In this post, I demonstrate how to use Amazon CloudWatch Logs to monitor SSH access to your application servers (Amazon EC2 Linux instances) so that you can monitor rejected SSH connection requests and take action. I also show how to configure CloudWatch Logs to send SSH access logs from application servers that reside in a public subnet. Last, I demonstrate how to visualize how many attempts are made to SSH into your application servers with bad private keys and invalid user names. Using these techniques and tools can help you improve the security of your application servers.

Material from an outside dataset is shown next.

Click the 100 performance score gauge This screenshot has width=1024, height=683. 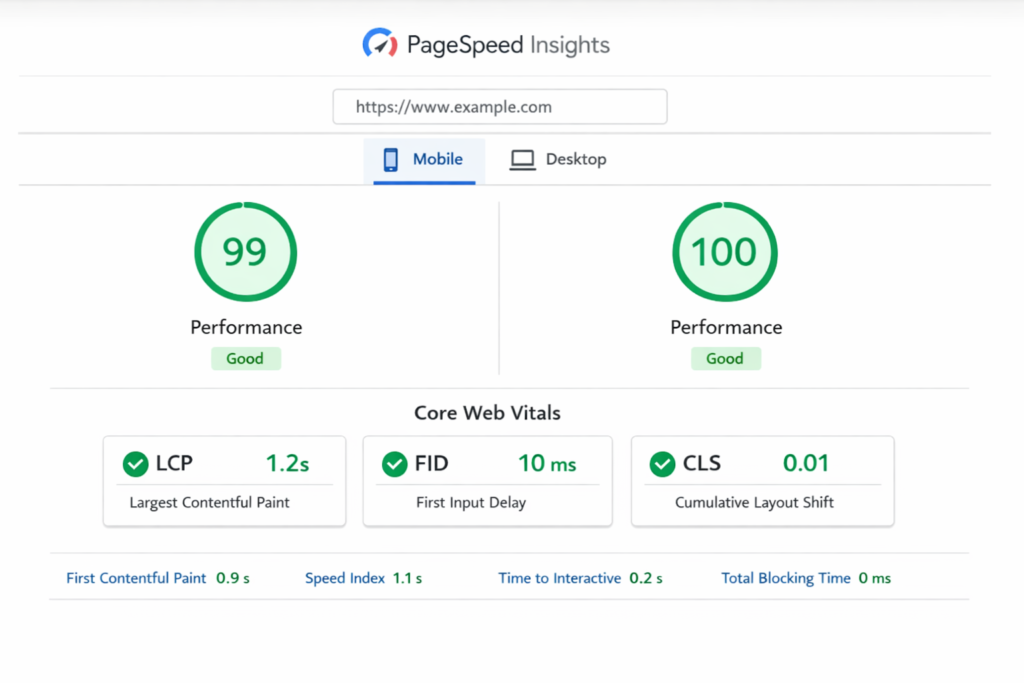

AWS services and terminology I use in this post
In this post, I use the following AWS services and terminology:
- Amazon CloudWatch – A monitoring service for the resources and applications you run on the AWS Cloud. You can use CloudWatch to collect and track metrics, collect and monitor log files, set alarms, and automatically react to changes in your AWS resources.
- CloudWatch namespaces – Containers for metrics. Metrics in different namespaces are isolated from each other so that metrics from different applications are not mistakenly aggregated into the same statistics. You also can create custom metrics for which you must specify namespaces as containers.

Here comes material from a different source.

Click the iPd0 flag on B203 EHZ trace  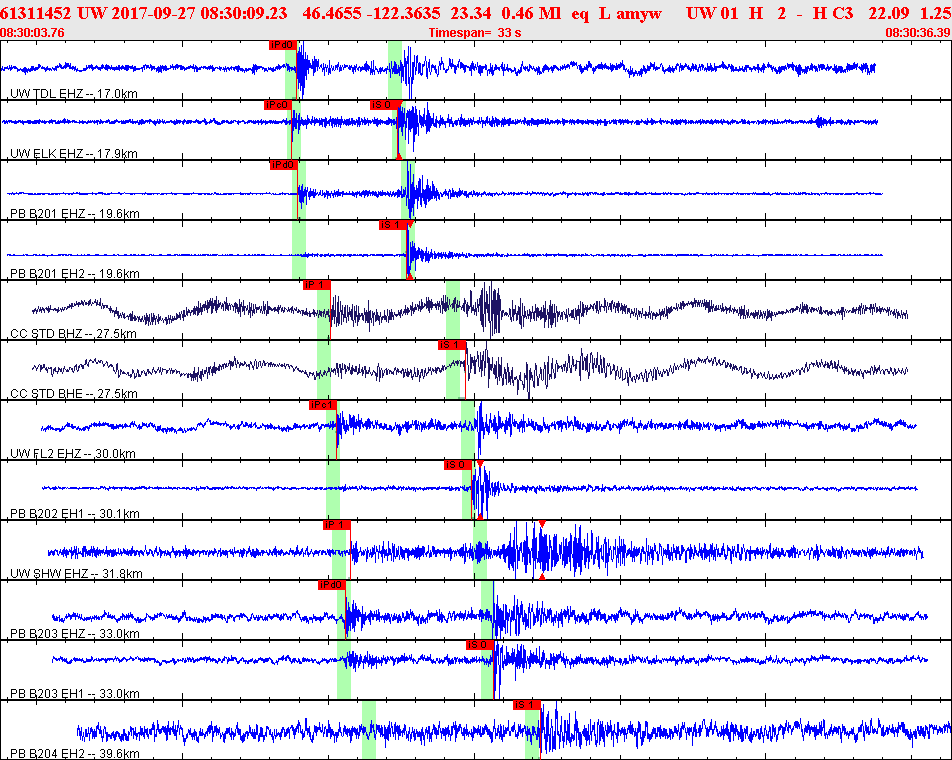click(x=332, y=585)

- CloudWatch Logs – A feature of CloudWatch that allows you to monitor, store, and access your log files from EC2 instances, AWS CloudTrail, and other sources. Additionally, you can use CloudWatch Logs to monitor applications and systems by using log data and create alarms. For example, you can choose to search for a phrase in logs and then create an alarm if the phrase you are looking for is found in the log more than 5 times in the last 10 minutes. You can then take action on these alarms, if necessary.
- Log stream – A log stream represents the sequence of events coming from an application instance or resource that you are monitoring. In this post, I use the EC2 instance ID as the log stream identifier so that I can easily map log entries to the instances that produced the log entries
- Log group – In CloudWatch Logs, a group of log streams that share the same retention time, monitoring, and access control settings. Each log stream must belong to one log
- Metric – A specific term or value that you can monitor and extract from log events.
- Metric filter – A metric filter describes how Amazon CloudWatch Logs extracts information from logs and transforms it into CloudWatch metrics. It defines the terms and patterns to look for in log data as the data is sent to CloudWatch Logs. Metric filters are assigned to log groups, and all metric filters assigned to a given log group are applied to their log stream—see the following diagram for more details.
- SSH logs – Reside on EC2 instances and capture all SSH activities. The logs include successful attempts as well as unsuccessful attempts. Debian Linux SSH logs reside in /var/log/auth.log, and stock CentOS SSH logs are written to /var/log/secure. This blog post uses an Amazon Linux AMI, which also logs SSH sessions to /var/log/secure.
- AWS Identity and Access Management (IAM) – IAM enables you to securely control access to AWS services and resources for your users. In the solution in this post, you create an IAM policy and configure an EC2 instance that assumes a role. The IAM policy allows the EC2 instance to create log events and save them in an Amazon S3 bucket (in other words, CloudWatch Logs log files are saved in the S3 bucket).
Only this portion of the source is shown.